Half of the European Union and one-third of the world face recession in 2023, IMF warns

Half of the European Union and one-third of the world face recession in 2023, IMF warns

For a third of the global economy, 2023 is going to be a tough year as the main engines of global growth - the United States, Europe and China - all experience weakening activity, said the head of the International Monetary Fund.

The new year is going to be "tougher than the year we leave behind," IMF Managing Director Kristalina Georgieva said on CBS’s show Face the Nation on Sunday.

Economies around the world have come under pressure from the war in Ukraine, rising interest rates and prices, as well as COVID-19 cases in China, which have also slowed down production.

As a result, in October the IMF cut its outlook for global economic growth in 2023.

"We expect one-third of the world economy to be in recession," Georgieva said.

"Even countries that are not in recession, it would feel like a recession for hundreds of millions of people," she added.

‘Half of the European Union will be in recession’

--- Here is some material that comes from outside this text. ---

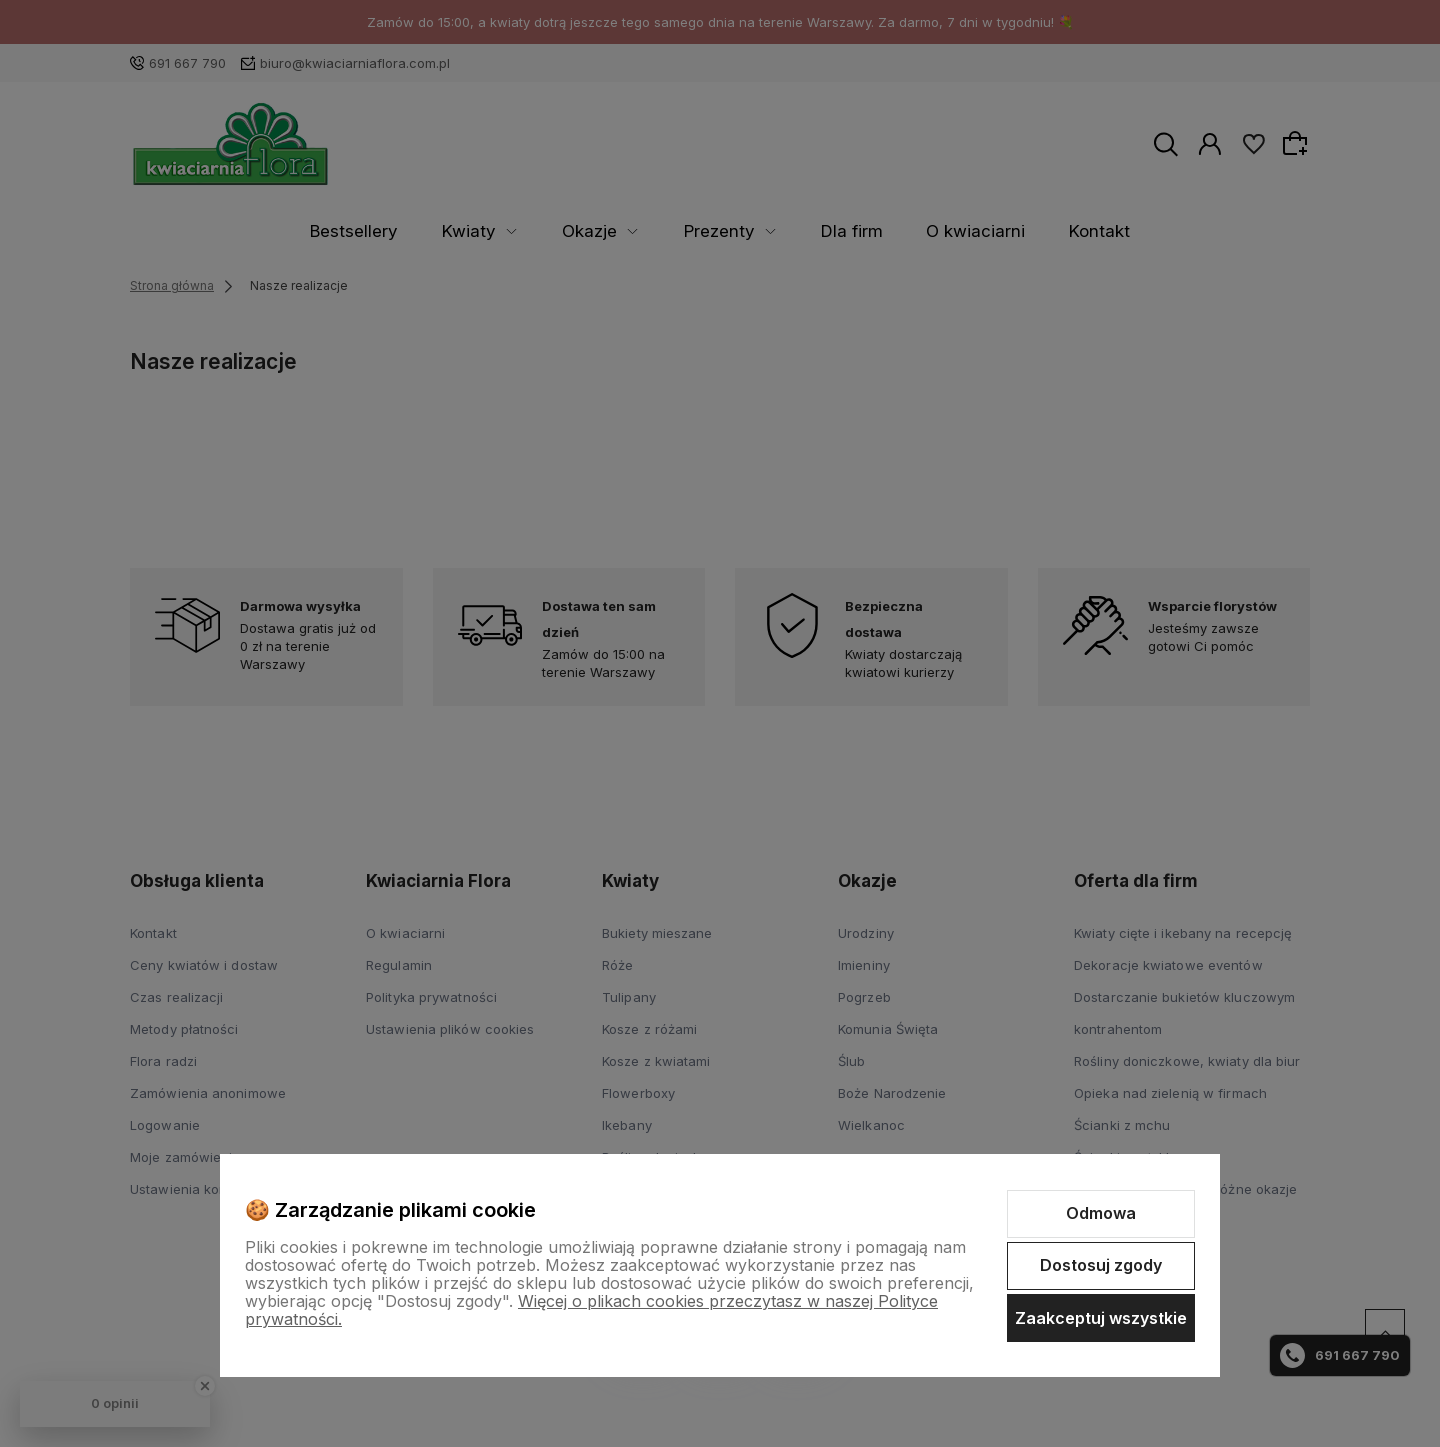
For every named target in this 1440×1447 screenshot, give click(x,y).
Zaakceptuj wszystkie (1101, 1318)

Georgieva said “half of the European Union will be in recession next year” and mentioned Europe’s determination to become independent from Russian energy, despite having to cope with what could be a tough winter an increase in energy prices.

She also spoke about the need to support Ukraine financially.

So far, out to the international financial institutions, we have provided the largest amount of financing for Ukraine, $2.7 billion (€2.5 billion) in emergency financing, and we are working for 2023 to be a significant part of the support for Ukraine,” she stated.

A difficult start for China

Georgieva warned that China, the second-largest economy, would see a difficult start to 2023.

"For the next couple of months, it would be tough for China, and the impact on Chinese growth would be negative, the impact on the region will be negative, the impact on global growth will be negative," she said.

It comes as China has scrapped its zero-COVID policy and embarked on a chaotic reopening of its economy, though consumers there remain wary as coronavirus cases surge.

In his first public comments since the change in policy, President Xi Jinping on Saturday called in a New Year's address for more effort and unity as China enters a "new phase".

Her comments, however, suggest another cut to both China and global growth outlooks may be in the offing later this month when the IMF typically unveils updated forecasts during the World Economic Forum in Davos, Switzerland.

US Economy- ‘Most resilient’

Meanwhile, Georgieva said, the US economy is standing apart and may avoid the outright contraction that is likely to afflict as much as a third of the world's economies.

The "US is most resilient," she said, and it "may avoid recession. We see the labour market remaining quite strong".

Other economies

The IMF director also said high interest rates and the depleting dollar are devastating for many countries, such as Chad, Ethiopia, Zambia, Ghana, Lebanon and Sri Lanka.

She said the IMF must solve the debt problem in those countries.

“This is why at the IMF, we are working very hard to press for debt resolution for these countries,” Georgieva said.